= CONSIGNE DE L'EXERCICE =
Résumez en trois phrases l'extrait choisi sur le festival de Sablé.
### EXTRAIT CHOISI ###
Car tout le monde ne le sait peut être pas, mais la grande jeunesse de ce festival c'est d'abord d'être un lieu de rencontres toutes générations confondues de musiciens baroques et où vous pouvez si vous le souhaitez le temps d'un Concerto Brandebourgeois par exemple venir vous ressourcer. Et là, que de divines surprises ! Marianne Müller faisant swinguer Bach en compagnie de jeunes professionnelles (Catherine Ambach, Bénédicte Pernet, …) et d'étudiants dans une des classes de cette Académie, c'est quand même un instant qui se savoure comme une gourmandise.
Mais journaliste sérieux, après les classes, revenons aux concerts. Faut-il les prendre par ordre chronologique, par sensations d'après concert, enthousiasmes ou légères réserves – car bien évidemment l'impartialité est impossible, quoi qu'en disent certains ? Nous aimons passionnément, à la folie… mais jamais un seul instant, pas du tout. Tous les goûts, toutes les saveurs, de la suavité à l'amertume se savourent à Sablé.
Pirame et Thisbé. La qualité du silence à la mort de Thisbé à la fin de la représentation est peut être la meilleure preuve de la réussite de cette version concert. Le lendemain d'ailleurs lors des rencontres avec le public le chef Daniel Cuiller, nous confiera qu'il la ressent plus aboutie que la version avec mise en scène qui en avait été donnée l'année dernière à Angers/ Nantes.
Le premier élément marquant de ce concert nous le trouvons auprès des chœurs et de l'ensemble Stradivaria qui sous la direction féline, (et osons cet anachronisme) au swing emporté de Daniel Cuiller font preuve d'une cohésion exceptionnelle, variant les couleurs, la force ou la douceur de cette œuvre peu connue et pourtant exceptionnelle des deux François, Rebel et Francœur. Les qualités vocales du chœur offrant à la tragédie toutes ses nuances et aux cinq interprètes une scène au drame. Les deux rôles titres sont repris par les interprètes d'Angers/Nantes. Thomas Dolié y étant héroïque et sensible, Judith van Wanroij tendre et désespérée. À leur côté, Isabelle Druet, nous révèle une autre facette de son talent dans le rôle de Zoraïde, qui justifie pleinement le second prix au concours Reine Elisabeth qu'elle vient de recevoir. Comédienne, son timbre lui permet aussi de développer toutes les facettes du rôle, jalouse, furieuse et pourtant si généreuse, elle donne à Zoraïde, l'image tragique d'une héroïne bouleversante, sans héros, sans âme sœur ! Son amant, traître et lâche, Ninus est interprété par Jeffrey Thompson dont on peut juste regretter qu'il en fasse un peu trop sur scène, car vocalement son interprétation est équilibrée et suffirait déjà à montrer à quel point son personnage est ignoble et veule. Philippe Roche est lui un Zoroastre hiératique et noble, dont le timbre est si sombre qu'il rend plus fragile encore, la vie si ténue des deux amants et de sa fille. Souhaitons que les salles parisiennes songent à reprendre cette version concert.
### DONNÉES DISPONIBLES ###
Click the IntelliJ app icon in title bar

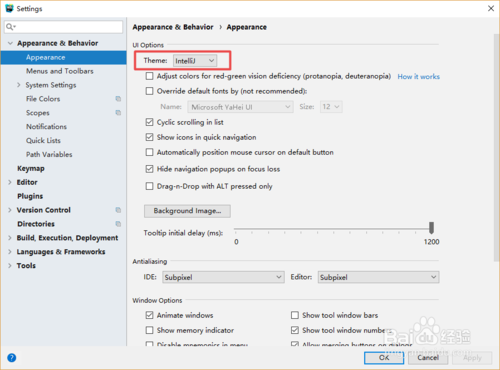(9, 8)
###
= RÉPONSE DEMANDÉE =
Le festival de Sablé est d'abord un lieu de rencontres entre musiciens baroques de toutes générations, où Marianne Müller fait par exemple swinguer Bach avec de jeunes professionnelles et des étudiants de l'Académie. La version concert de Pirame et Thisbé, œuvre de Rebel et Francœur, est jugée réussie, et le chef Daniel Cuiller la trouve plus aboutie que la version mise en scène donnée l'année précédente à Angers/Nantes. Les chœurs et l'ensemble Stradivaria font preuve d'une cohésion exceptionnelle, et les chanteurs sont salués, en particulier Isabelle Druet en Zoraïde, avec une seule réserve sur le jeu de scène un peu excessif de Jeffrey Thompson.